[Task requirements]
Below are records; please set down exactly the lines from the first through the one containing "Toggle favorite heart".

(Saved data entries)
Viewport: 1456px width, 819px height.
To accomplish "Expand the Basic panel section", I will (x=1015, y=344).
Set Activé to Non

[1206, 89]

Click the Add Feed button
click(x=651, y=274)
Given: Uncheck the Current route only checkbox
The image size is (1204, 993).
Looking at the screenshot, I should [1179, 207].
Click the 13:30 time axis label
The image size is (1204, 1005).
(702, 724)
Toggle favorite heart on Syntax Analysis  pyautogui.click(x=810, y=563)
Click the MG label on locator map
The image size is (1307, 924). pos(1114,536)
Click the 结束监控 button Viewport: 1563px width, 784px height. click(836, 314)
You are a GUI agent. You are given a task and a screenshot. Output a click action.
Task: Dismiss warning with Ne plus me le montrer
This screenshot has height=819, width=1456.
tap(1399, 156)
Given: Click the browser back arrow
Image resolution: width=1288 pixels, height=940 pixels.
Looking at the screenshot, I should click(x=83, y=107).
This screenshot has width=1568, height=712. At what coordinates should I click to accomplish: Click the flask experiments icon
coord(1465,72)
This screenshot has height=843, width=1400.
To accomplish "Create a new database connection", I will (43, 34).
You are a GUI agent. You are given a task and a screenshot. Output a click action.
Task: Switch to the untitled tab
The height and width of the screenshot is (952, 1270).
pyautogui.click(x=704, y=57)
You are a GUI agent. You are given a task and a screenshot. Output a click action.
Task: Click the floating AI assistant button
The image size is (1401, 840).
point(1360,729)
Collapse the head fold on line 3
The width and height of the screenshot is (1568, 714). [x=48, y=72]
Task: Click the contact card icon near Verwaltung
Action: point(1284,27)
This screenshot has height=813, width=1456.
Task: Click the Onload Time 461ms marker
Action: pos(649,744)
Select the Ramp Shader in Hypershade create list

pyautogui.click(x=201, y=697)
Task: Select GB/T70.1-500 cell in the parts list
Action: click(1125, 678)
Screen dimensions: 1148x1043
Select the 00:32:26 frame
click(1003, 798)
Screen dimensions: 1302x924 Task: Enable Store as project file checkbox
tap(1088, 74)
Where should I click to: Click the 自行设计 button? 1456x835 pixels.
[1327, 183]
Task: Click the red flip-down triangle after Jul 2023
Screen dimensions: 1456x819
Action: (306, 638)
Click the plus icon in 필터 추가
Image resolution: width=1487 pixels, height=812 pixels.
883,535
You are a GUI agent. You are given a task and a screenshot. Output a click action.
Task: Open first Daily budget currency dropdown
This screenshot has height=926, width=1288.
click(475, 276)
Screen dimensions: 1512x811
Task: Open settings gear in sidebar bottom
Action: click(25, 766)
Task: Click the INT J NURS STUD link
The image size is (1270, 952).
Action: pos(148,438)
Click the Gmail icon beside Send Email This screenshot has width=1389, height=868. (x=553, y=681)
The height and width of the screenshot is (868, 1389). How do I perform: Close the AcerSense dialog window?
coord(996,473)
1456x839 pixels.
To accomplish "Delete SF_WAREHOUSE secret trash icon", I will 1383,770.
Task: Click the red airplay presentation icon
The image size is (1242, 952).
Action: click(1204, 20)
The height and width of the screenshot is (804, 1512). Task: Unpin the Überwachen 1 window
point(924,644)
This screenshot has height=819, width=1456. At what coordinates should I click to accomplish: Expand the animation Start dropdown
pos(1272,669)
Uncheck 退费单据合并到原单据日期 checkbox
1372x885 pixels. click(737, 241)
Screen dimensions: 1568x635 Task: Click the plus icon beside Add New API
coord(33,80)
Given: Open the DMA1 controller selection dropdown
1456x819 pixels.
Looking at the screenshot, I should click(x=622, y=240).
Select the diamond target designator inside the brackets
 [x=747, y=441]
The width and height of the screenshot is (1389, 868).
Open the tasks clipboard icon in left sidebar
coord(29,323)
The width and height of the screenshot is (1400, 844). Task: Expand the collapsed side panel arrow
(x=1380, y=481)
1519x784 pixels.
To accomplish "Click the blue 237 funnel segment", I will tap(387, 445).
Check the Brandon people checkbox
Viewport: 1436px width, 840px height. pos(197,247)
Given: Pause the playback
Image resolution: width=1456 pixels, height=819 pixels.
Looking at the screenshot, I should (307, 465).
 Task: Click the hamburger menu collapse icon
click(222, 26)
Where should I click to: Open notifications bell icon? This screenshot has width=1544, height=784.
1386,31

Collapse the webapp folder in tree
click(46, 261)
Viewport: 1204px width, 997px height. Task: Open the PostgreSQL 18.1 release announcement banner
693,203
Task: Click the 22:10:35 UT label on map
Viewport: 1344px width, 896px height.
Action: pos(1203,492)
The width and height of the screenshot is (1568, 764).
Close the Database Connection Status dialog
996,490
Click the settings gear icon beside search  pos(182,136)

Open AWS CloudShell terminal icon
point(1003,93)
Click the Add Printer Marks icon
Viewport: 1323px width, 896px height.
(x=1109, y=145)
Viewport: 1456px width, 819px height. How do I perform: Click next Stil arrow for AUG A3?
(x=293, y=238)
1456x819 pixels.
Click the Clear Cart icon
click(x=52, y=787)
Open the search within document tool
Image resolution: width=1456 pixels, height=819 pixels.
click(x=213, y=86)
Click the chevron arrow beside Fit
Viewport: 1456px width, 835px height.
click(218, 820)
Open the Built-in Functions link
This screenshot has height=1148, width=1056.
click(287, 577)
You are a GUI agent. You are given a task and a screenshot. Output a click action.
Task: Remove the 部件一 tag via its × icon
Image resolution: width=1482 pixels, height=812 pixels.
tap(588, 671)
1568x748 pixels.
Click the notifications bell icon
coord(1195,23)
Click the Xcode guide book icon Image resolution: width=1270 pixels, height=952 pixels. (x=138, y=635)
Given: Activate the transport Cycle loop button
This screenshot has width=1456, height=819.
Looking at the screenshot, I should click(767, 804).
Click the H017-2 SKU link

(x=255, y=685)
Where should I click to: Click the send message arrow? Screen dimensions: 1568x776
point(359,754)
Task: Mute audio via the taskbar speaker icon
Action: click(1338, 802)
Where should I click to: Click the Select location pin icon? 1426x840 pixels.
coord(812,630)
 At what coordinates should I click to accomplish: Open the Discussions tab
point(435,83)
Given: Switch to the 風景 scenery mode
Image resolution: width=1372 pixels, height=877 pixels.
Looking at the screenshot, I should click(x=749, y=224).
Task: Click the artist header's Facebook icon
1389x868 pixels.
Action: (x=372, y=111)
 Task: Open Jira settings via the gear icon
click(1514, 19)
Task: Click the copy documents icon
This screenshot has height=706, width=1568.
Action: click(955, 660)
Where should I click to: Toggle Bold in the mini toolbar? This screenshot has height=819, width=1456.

[Answer for this exercise]
Viewport: 1456px width, 819px height.
To accomplish "Expand the Basic panel section", I will (x=1015, y=344).
Set Activé to Non

[1206, 89]

Click the Add Feed button
click(x=651, y=274)
Given: Uncheck the Current route only checkbox
The image size is (1204, 993).
Looking at the screenshot, I should [1179, 207].
Click the 13:30 time axis label
The image size is (1204, 1005).
(702, 724)
Toggle favorite heart on Syntax Analysis  pyautogui.click(x=810, y=563)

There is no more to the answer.